13 déc. 2011


                                            La petite histoire de Roes

Ce n’est pas d’hier que la Nouvelle-Calédonie accueille les expatriés.  Laissez-moi vous raconter l’histoire des Vérons.

Dans les années soixante, la famille se laisse tenter par l’aventure dans le Pacifique.  Le clan boucle ses valises et dit adieu à son patelin du nord de la France.

Parmi les enfants, Monique, 11 ans.  Entourée de ses frères et sœurs au port de Marseille, elle embarque sur un grand paquebot.  Au loin, la ville du soleil n’est plus qu’un point blanc lumineux qui finalement disparaît.  Ce sera son dernier regard vers sa patrie. 

La petite tribu mettra 45 jours pour accomplir cette grande traversée vers le caillou.  Monique  garde un souvenir heureux de ce voyage émaillé de rires et de jeux comme dans un film de Marcel Pagnol.

Toute la famille débarque à Nouméa pour un bref passage.  Puis, après court séjour à Bourail, c’est dans la province nord, plus précisément à Koné, qu’ils posent définitivement leurs valises.

Koné n’est alors qu’ une minuscule bourgade qui ne compte que deux magasins.  La famille de Monique arrive au bon moment :  il y en a justement un qui attend un repreneur. Nous sommes en 1972.

Pas de publicité, que du bouche à oreille :  on fait désormais ses courses chez Vérons.  Ne cherchez pas l’enseigne, tout le monde connaît.

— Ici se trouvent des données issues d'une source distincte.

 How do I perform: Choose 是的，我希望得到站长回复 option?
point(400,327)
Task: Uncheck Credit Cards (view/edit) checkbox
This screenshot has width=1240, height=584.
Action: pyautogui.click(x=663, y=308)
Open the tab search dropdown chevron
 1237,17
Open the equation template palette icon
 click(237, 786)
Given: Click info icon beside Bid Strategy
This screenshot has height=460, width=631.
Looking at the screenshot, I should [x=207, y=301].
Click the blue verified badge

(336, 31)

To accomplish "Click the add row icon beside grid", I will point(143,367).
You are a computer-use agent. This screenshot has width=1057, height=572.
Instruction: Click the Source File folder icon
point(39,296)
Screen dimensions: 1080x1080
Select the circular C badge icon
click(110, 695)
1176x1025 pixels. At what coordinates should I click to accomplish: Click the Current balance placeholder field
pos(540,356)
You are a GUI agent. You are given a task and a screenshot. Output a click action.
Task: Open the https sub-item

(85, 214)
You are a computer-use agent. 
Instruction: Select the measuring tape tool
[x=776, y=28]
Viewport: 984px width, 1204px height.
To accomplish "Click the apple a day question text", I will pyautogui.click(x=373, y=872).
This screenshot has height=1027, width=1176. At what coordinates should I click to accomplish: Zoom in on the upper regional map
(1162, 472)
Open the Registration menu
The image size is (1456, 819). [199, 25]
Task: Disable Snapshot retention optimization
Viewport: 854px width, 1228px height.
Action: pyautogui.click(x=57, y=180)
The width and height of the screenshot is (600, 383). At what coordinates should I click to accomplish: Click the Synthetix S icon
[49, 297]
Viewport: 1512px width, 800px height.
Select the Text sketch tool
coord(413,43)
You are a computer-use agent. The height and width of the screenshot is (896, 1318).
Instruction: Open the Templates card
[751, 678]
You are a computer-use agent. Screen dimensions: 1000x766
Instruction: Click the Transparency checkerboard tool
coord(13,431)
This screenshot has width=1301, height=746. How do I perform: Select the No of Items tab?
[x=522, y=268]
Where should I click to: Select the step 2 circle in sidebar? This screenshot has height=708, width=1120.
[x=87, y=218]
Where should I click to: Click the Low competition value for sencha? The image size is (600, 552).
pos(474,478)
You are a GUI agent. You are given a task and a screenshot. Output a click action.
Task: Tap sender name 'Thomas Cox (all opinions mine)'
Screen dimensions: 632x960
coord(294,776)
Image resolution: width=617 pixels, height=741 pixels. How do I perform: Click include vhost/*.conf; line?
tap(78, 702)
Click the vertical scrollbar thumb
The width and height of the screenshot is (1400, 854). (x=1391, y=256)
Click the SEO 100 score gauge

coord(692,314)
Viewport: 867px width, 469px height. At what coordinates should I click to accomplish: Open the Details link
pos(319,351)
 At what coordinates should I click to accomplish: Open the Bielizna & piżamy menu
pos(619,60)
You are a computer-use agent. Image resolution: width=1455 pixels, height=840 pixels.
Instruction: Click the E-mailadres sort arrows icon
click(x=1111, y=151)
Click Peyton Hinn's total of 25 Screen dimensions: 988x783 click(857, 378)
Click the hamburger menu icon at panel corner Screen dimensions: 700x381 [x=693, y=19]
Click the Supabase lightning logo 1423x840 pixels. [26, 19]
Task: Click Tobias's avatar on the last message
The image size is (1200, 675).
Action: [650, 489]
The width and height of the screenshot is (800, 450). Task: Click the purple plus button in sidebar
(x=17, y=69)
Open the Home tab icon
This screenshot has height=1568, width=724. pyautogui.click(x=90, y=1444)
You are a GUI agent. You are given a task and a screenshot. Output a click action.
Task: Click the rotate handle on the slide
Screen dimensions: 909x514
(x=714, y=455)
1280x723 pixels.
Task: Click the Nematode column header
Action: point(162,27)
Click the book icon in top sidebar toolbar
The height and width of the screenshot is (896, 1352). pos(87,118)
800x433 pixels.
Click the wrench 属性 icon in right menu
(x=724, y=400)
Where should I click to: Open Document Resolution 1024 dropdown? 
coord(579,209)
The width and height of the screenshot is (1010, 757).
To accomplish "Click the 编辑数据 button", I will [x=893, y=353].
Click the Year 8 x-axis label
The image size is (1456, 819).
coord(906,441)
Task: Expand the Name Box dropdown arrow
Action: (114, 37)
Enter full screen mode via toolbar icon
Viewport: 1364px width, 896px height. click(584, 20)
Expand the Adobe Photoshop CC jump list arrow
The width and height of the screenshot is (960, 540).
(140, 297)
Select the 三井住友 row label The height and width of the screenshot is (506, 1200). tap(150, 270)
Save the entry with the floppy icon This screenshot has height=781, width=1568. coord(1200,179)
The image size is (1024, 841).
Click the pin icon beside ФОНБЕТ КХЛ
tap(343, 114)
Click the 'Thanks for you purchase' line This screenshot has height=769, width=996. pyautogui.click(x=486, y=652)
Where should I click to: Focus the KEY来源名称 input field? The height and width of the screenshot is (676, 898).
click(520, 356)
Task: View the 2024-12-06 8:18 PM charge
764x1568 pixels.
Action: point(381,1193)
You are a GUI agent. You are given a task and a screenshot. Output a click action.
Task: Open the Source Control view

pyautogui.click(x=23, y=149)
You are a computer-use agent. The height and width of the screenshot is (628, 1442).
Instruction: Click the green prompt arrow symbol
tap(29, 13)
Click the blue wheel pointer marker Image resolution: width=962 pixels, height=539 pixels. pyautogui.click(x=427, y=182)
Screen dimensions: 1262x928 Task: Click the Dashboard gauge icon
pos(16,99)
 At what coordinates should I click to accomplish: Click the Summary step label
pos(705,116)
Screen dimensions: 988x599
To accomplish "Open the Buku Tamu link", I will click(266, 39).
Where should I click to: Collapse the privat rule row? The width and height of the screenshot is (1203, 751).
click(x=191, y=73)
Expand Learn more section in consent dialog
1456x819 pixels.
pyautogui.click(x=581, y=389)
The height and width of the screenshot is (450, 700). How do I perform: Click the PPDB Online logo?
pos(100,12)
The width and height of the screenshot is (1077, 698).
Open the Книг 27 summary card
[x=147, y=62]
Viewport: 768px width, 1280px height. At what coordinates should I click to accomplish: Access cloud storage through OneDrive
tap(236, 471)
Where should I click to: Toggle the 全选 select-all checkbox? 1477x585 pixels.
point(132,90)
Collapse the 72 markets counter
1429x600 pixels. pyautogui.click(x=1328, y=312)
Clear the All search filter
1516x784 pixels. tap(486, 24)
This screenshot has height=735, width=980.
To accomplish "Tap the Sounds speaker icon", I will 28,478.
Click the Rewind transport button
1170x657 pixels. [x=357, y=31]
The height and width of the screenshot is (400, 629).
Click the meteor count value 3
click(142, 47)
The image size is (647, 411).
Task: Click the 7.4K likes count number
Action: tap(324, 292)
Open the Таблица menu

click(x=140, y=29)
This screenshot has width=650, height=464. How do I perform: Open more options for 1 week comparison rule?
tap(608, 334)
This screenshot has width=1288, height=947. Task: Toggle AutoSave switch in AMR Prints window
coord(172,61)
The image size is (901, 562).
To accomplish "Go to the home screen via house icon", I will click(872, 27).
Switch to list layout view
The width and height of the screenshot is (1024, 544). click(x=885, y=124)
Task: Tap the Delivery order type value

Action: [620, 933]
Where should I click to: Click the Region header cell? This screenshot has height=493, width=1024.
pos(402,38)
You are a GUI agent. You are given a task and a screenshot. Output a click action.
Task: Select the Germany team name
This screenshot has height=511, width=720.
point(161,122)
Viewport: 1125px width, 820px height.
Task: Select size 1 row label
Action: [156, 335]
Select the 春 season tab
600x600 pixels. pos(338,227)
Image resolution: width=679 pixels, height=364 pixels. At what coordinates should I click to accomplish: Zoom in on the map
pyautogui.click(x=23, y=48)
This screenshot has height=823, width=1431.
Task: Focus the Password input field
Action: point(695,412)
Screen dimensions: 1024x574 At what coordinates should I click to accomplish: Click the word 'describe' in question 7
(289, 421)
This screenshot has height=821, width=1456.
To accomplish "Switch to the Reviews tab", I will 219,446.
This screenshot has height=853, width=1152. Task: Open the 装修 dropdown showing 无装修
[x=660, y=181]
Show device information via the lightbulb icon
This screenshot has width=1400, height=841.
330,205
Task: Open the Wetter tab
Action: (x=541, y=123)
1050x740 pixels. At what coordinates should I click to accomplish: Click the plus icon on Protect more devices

Au même moment où la famille prend racine à Koné, Monique rencontre celui qui deviendra son époux,  un certain Roes.  Elle a alors 18 ans.

En 1980, Papa Vérons est bien établi dans la commune et il juge que le temps est venu de passer le flambeau à sa fille Monique.  Une nouvelle ère commence et on pose le nom du jeune couple sur une enseigne:  ROES.  La peinture s’est écaillée depuis mais les affaires ne se sont jamais effritées.

Le clan Roes a grandit : quatre enfants et six petits-enfants, tous tricotés serrés.  Monique n’a jamais senti le besoin de retourner dans sa France natale.  Sa vie est ici et les projets sont nombreux.  Comme son père l’a fait 30 ans plus tôt, elle et son mari passeront le flambeau.  

Le magasin sur la rue Principale sera démoli dans quelques semaines.  La fin?  Bien sùr que non!  Il s’agit d’un nouvel envol.  Cette vénérable devanture fera place à des logements et à deux autres magasins, dont un appartient à son fils.  Le marché d’alimentation sera réouvert sur l’autre coin de rue, en face de Koné Centre. 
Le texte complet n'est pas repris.